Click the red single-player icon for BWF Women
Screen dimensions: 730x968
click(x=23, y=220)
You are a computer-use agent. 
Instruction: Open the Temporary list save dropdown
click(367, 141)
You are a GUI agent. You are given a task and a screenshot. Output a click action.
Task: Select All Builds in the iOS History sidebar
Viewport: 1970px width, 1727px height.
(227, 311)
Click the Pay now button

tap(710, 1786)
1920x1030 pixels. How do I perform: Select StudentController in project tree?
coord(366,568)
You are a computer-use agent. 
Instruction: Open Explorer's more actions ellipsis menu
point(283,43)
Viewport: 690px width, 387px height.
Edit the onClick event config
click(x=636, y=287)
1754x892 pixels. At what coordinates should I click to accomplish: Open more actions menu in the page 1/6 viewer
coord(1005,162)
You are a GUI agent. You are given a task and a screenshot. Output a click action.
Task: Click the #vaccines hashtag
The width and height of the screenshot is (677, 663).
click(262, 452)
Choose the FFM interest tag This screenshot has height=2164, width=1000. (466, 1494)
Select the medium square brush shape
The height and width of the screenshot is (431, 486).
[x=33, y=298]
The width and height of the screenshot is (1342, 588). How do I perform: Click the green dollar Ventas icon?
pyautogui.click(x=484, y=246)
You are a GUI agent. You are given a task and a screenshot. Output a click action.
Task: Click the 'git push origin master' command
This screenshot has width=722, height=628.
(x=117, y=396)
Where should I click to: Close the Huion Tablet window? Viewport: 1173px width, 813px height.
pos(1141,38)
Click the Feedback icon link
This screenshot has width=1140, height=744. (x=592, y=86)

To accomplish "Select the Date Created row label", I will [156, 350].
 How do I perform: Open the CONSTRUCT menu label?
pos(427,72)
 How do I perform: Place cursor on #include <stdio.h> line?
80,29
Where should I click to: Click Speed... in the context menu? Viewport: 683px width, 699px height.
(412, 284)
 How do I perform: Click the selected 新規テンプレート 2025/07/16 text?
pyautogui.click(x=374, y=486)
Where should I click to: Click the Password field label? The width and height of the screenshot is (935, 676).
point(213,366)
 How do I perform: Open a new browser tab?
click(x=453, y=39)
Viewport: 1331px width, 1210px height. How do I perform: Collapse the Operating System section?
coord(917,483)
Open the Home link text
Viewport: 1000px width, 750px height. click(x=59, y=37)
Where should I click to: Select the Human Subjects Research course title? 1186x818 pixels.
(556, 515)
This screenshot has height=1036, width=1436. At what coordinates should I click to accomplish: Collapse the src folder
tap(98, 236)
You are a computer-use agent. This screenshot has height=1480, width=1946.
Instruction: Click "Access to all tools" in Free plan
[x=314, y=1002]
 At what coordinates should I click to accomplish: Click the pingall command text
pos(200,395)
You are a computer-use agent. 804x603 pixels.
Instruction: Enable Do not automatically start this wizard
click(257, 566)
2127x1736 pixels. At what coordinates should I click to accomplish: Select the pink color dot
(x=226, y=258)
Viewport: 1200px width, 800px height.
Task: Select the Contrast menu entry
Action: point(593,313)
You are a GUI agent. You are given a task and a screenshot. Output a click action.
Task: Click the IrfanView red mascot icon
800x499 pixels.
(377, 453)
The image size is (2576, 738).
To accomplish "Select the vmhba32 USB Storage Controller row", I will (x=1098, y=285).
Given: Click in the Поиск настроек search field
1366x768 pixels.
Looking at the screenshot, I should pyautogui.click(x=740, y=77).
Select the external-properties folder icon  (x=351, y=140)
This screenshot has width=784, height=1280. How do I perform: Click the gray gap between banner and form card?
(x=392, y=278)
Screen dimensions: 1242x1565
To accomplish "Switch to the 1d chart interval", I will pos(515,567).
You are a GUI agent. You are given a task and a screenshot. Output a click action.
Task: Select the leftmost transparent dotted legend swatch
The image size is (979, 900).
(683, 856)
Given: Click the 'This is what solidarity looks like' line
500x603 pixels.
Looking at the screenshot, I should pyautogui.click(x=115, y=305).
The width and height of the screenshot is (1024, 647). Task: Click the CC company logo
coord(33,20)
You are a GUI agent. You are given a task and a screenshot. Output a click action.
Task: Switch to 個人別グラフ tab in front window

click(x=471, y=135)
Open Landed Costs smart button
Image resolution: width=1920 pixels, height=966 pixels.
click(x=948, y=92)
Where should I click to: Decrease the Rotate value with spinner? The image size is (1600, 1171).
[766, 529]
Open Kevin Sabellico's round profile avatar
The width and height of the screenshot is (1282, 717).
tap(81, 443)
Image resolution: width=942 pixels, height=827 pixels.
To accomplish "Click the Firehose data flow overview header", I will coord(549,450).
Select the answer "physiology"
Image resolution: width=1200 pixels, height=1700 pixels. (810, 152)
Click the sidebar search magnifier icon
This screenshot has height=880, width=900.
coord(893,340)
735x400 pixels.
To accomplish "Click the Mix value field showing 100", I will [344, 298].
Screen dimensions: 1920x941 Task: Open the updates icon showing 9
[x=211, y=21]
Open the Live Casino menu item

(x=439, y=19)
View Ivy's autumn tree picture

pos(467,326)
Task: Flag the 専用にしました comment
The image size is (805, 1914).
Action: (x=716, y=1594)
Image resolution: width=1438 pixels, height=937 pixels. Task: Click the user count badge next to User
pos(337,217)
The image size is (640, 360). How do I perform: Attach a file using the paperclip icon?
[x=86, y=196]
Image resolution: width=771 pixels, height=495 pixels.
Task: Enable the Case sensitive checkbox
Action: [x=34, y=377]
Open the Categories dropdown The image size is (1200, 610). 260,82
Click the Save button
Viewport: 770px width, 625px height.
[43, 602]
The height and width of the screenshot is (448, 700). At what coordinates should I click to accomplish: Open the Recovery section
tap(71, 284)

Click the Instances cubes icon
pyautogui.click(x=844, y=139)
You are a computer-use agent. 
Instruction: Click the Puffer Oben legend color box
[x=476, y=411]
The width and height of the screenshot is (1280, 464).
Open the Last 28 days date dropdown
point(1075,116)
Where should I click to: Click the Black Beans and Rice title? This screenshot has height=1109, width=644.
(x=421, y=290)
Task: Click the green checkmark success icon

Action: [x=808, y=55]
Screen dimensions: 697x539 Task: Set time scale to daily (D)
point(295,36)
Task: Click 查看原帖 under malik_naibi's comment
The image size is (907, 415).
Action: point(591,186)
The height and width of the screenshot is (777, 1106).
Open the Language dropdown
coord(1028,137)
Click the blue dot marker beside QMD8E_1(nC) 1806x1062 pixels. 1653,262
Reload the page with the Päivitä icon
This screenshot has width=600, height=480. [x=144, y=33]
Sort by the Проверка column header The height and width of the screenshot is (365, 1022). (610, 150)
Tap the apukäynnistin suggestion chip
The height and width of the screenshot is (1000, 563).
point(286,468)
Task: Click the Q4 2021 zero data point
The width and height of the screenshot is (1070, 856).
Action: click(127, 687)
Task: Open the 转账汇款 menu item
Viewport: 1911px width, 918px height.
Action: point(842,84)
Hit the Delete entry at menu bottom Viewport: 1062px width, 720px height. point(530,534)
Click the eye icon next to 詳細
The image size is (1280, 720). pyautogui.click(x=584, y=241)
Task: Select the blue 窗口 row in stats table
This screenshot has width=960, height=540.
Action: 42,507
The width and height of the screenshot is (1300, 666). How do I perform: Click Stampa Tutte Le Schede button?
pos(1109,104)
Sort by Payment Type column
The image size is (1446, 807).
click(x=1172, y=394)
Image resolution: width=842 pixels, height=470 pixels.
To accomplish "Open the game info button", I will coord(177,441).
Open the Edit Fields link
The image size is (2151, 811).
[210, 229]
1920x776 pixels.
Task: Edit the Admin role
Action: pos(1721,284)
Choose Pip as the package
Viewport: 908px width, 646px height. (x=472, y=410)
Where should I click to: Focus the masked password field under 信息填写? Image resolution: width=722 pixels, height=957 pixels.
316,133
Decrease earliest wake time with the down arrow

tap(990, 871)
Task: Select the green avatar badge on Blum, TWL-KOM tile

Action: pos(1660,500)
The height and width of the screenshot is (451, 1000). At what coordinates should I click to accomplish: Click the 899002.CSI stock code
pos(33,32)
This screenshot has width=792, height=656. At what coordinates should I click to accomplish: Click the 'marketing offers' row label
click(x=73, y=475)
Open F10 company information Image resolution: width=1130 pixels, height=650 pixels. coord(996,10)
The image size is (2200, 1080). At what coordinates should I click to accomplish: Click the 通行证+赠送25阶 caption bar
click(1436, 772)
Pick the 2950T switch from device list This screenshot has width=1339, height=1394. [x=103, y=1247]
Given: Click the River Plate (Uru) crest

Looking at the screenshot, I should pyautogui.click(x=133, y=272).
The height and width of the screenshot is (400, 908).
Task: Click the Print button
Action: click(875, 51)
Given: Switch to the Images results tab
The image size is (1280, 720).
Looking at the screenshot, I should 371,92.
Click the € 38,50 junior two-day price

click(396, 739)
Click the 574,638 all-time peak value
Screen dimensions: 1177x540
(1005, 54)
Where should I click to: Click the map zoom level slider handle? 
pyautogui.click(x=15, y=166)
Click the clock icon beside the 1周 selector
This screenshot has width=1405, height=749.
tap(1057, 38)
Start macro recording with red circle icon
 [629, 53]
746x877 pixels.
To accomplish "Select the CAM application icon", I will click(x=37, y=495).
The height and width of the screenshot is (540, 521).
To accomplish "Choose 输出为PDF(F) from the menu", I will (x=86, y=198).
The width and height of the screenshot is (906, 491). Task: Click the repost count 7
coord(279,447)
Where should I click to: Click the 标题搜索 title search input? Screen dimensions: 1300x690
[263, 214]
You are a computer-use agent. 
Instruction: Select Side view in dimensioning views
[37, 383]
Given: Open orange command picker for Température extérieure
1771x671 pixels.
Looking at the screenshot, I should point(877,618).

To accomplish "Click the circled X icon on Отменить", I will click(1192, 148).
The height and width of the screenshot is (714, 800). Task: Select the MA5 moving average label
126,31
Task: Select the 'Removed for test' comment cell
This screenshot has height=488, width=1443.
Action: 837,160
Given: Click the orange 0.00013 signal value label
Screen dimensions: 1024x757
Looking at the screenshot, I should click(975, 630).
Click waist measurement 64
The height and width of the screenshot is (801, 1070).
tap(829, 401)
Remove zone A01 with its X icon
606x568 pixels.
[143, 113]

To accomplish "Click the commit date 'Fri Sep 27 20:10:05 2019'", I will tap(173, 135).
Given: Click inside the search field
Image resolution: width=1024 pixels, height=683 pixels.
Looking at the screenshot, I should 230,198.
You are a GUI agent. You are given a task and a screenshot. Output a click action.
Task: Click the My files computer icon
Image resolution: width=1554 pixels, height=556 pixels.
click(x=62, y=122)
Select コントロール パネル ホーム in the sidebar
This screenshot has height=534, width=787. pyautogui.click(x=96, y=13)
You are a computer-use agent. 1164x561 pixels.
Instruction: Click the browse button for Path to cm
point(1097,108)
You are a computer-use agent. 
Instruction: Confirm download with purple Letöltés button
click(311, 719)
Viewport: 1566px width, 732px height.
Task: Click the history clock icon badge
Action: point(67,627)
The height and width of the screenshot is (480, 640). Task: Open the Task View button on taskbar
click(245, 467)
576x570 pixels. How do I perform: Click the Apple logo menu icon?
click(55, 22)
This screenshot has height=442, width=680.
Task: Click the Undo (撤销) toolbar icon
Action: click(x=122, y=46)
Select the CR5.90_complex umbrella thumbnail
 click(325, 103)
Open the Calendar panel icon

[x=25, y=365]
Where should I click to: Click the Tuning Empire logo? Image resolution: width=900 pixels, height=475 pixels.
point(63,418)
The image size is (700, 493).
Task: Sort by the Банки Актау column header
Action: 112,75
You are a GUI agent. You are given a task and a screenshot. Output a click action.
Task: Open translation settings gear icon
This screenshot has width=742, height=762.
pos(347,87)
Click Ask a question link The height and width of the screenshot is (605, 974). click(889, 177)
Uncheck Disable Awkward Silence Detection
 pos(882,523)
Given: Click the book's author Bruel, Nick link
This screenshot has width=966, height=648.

WORK ORDER —
Looking at the records above, work out how many lines contain "blue". Give the number only.

WORKED SOLUTION —
2